Is our solar system shaped like a deflated croissant?
By Mike Wall - Space.com Senior Writer 2 days ago
Most scientists thought it would be comet-shaped.
An updated model suggests the shape of the suns bubble of influence, the heliosphere (seen in
yellow), may be a deflated croissant shape, rather than the long-tailed comet shape suggested
by other research.
(Image: © Opher et al.)
Our solar system's protective bubble may not be comet-shaped after all.
Scientists have traditionally posited that the heliosphere, the huge bubble of charged particles that the sun blows around itself, has a rounded leading edge, where the solar system barrels through space, with a long tail streaming behind it. But the heliosphere's true shape is weirder and more complex, a recent study suggests something akin to a deflated croissant.
It's tough to map out the heliosphere, because its closest edge is still a whopping 10 billion miles (16 billion kilometers) from Earth.
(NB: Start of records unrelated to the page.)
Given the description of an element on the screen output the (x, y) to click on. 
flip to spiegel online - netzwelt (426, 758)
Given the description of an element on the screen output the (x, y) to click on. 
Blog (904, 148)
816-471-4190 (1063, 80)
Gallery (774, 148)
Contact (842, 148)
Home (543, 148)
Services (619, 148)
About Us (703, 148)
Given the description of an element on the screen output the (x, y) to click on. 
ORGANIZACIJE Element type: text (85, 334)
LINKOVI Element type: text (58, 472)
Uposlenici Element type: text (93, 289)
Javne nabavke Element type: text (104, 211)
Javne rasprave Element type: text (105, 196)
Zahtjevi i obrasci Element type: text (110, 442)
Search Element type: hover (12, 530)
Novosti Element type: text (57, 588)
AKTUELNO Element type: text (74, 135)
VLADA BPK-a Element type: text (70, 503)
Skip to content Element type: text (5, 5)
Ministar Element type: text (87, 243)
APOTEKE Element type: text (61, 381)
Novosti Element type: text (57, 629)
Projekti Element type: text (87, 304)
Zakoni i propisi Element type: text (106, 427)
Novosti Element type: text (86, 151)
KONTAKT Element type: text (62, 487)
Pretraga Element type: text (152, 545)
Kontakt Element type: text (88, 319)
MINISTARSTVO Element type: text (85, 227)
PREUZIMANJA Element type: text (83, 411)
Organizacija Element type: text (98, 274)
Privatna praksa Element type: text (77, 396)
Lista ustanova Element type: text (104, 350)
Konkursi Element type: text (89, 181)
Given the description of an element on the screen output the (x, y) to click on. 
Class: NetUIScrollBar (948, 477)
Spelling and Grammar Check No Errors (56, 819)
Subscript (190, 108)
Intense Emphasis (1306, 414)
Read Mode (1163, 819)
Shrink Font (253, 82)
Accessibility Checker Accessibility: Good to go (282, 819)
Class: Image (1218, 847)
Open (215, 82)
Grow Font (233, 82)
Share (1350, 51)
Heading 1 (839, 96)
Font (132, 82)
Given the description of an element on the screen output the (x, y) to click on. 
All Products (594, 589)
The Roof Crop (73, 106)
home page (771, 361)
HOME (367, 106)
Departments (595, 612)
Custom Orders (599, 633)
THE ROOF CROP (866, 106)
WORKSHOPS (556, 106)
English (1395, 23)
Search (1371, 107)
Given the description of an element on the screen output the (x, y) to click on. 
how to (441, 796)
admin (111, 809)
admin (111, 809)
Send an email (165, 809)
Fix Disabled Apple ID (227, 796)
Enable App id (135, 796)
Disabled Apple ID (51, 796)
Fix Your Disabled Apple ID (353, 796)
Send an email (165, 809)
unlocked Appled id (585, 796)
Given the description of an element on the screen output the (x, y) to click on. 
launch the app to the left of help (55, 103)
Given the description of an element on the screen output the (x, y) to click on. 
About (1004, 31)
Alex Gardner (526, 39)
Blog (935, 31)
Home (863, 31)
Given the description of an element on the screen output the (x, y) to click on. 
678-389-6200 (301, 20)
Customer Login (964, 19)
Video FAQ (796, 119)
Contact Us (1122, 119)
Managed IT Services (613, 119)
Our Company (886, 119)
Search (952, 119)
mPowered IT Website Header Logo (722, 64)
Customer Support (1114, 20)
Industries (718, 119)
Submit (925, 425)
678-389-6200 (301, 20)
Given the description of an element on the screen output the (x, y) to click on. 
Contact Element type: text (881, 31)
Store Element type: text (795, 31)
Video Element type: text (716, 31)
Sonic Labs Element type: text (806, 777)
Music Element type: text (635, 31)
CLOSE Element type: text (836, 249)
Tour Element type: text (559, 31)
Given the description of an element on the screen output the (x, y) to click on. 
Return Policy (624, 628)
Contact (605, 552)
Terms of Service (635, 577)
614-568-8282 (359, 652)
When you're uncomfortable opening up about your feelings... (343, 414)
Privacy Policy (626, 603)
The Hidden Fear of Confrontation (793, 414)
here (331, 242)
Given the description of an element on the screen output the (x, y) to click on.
Just two spacecraft, NASA's Voyager 1 and Voyager 2 probes, have directly sampled the boundary, and two data points are far from sufficient to outline the heliosphere's contours.
So scientists have done so by other means. For example, they've studied measurements of galactic cosmic rays, super-energetic charged particles that zoom into our neighborhood from very far away. Researchers have also carefully tracked "energetic neutral atoms" that bounced sunward after interacting with the interstellar medium, the vast cosmic sea that lies beyond the heliosphere.